Not that there is any shortage of damncats on Laurel Street. Or at Annie-Glenn’s Bed and Breakfast, for that matter. Attrition and neutering has failed to keep pace with damncat proliferation in either location.

The same week that old Scratchy left us, Rosemary was able to grab the biggest-bulging of the Laurel Street damncats and cram her into a pet carrier to await what in terms of the human gestation calendar could only be decried as a late-term abortion. But the only decrying done was Rosemary’s when she looked out on the back porch the next morning to see the still-bulging mother-to-be strolling by the door. Once inside the pet carrier, that damncat had clawed and worried the door, exploiting a small crack in the carrier bottom near the place where the — oh, well, the damncat escaped leaving me to feel foolish for having known about the small crack and discounting the damncat’s ability to exploit it.

Yet we don’t have any problems with rats. I keep telling myself in a poor attempt at rationalizing purchases of damncat food in 18-pound sacks, sometimes two at a time.

And roaches.

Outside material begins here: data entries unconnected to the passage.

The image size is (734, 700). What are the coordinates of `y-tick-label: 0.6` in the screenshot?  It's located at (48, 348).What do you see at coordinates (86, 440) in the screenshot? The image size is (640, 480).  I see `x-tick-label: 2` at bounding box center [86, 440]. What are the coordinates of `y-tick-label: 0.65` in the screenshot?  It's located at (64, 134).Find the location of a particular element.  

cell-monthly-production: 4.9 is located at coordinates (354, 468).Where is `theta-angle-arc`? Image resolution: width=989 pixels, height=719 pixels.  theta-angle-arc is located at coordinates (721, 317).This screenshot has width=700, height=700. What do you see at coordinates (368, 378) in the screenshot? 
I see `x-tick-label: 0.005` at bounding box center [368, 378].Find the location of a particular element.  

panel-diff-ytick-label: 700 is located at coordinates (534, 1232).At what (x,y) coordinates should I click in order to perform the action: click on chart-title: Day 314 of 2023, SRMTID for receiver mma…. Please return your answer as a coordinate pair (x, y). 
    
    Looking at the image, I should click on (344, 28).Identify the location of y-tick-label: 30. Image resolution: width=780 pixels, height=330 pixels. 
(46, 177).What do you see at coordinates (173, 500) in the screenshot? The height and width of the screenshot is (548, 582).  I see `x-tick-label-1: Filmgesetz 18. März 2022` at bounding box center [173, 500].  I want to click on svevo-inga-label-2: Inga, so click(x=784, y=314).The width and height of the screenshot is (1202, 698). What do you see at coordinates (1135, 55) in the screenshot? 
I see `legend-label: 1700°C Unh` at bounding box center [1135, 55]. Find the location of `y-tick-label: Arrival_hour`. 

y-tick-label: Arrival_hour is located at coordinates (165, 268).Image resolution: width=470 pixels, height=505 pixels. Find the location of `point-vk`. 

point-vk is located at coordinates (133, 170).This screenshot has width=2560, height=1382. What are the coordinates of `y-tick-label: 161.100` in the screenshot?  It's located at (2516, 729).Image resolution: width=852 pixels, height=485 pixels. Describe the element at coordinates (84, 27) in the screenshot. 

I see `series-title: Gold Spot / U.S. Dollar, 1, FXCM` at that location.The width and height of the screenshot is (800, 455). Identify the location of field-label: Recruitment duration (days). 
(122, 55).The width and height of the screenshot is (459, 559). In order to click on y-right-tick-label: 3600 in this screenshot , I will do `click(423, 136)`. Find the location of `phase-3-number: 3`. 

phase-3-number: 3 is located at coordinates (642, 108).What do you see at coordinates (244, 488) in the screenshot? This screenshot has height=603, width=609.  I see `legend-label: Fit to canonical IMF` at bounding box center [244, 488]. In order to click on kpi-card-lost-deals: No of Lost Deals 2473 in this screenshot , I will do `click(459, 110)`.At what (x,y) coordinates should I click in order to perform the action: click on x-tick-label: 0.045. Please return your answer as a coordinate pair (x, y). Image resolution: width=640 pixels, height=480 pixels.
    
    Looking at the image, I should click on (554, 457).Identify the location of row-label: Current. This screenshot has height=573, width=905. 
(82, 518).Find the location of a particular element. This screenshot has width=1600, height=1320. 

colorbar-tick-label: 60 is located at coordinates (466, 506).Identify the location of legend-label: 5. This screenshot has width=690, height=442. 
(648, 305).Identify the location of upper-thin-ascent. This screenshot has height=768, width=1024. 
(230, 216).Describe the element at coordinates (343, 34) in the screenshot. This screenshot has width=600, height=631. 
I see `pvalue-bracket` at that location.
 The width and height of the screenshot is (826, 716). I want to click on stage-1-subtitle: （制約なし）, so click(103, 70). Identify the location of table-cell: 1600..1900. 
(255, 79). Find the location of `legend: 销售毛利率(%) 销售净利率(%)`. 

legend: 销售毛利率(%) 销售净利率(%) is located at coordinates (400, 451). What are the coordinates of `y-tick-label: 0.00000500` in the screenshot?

There are a couple of tame inside damncats whose home we share. Lulu and Stella from Pope love to kill the big roaches that find their way inside our house. These are big, New Orleans roaches — natives call them palmetto bugs to keep from overly alarming tourists. They are wide, long and flat enough to walk under the closed front door when rainy weather outside makes them want to share our digs.

That’s when they encounter damncats Lulu or Stella from Pope, both of whom treat the uninvited guests like they would a small mouse. They’re about the same size.

We’ll hear commotion in the middle of the night. When we get up to investigate we’ll meet a departing damncat and find the dead roach left behind.